Whatever happened to them, it’s clear that the Neanderthals and Denisovans influenced the course of human history. They were our extremely well-adapted relatives who may still be influencing people’s lives today. Scientists are actively working to understand how DNA from these ancient times may affect a person’s traits.
1Sánchez-Quinto, Federico, and Carles Lalueza-Fox. “Almost 20 Years of Neanderthal Palaeogenetics: Adaptation, Admixture, Diversity, Demography and Extinction.” Philosophical Transactions of the Royal Society B: Biological Sciences 370.1660 (2015): 20130374. PMC. Web. 14 May 2018.
2Rogers, Alan R., Ryan J. Bohlender, and Chad D. Huff. “Early History of Neanderthals and Denisovans.” Proceedings of the National Academy of Sciences of the United States of America 114.37 (2017): 9859–9863. PMC. Web. 15 May 2018.

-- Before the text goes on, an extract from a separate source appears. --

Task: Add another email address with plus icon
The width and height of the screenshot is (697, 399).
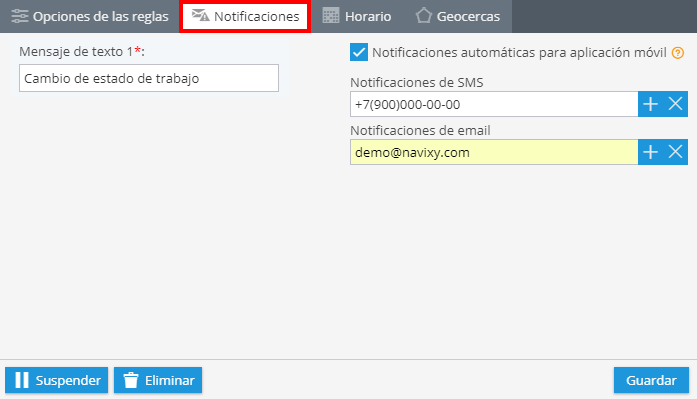Action: point(650,152)
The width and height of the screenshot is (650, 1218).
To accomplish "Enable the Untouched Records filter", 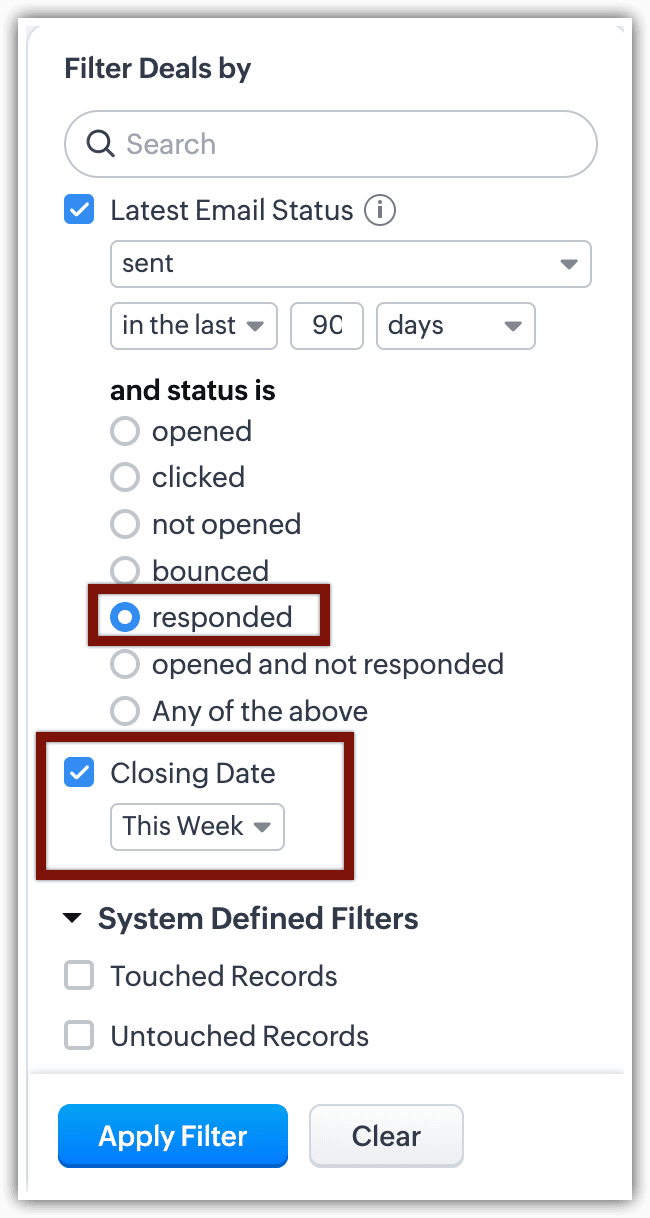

3Marciniak, Stephanie, and George H. Perry. “Harnessing ancient genomes to study the history of human adaptation.” Nature Reviews Genetics, vol. 18, no. 11, Nov. 2017, pp. 659–674., doi:10.1038/nrg.2017.65. Web. 15 May 2018.

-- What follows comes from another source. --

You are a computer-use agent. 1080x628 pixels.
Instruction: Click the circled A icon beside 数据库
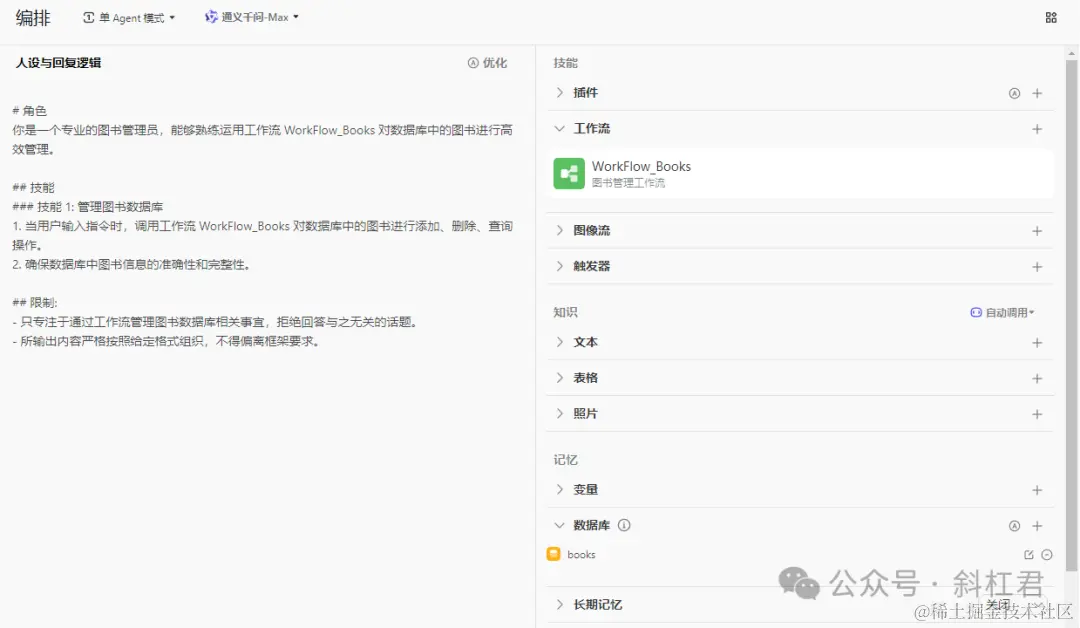click(1014, 525)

4Dannemann, Michael, and Janet Kelso. “The Contribution of Neanderthals to Phenotypic Variation in Modern Humans.” The American Journal of Human Genetics, vol. 101, no. 4, 5 Oct. 2017, pp. 578–589., doi:10.1016/j.ajhg.2017.09.010. Web. 15 May 2018.
5Hublin, Jean-Jacques. “The Last Neanderthal.” Proceedings of the National Academy of Sciences of the United States of America 114.40 (2017): 10520–10522. PMC. Web. 15 May 2018.
6Hammer, Michael F. et al. “Genetic Evidence for Archaic Admixture in Africa.” Proceedings of the National Academy of Sciences of the United States of America 108.37 (2011): 15123–15128. PMC. Web. 5 June 2018.
7Llardo, Melissa A. et al. “Physiological and Genetic Adaptations to diving in Sea Nomads.” Cell vol 173, no. 3, April 2018, pp. 569-580., doi:10.1016/j.cell.2018.03.054. Web. 05 June 2018.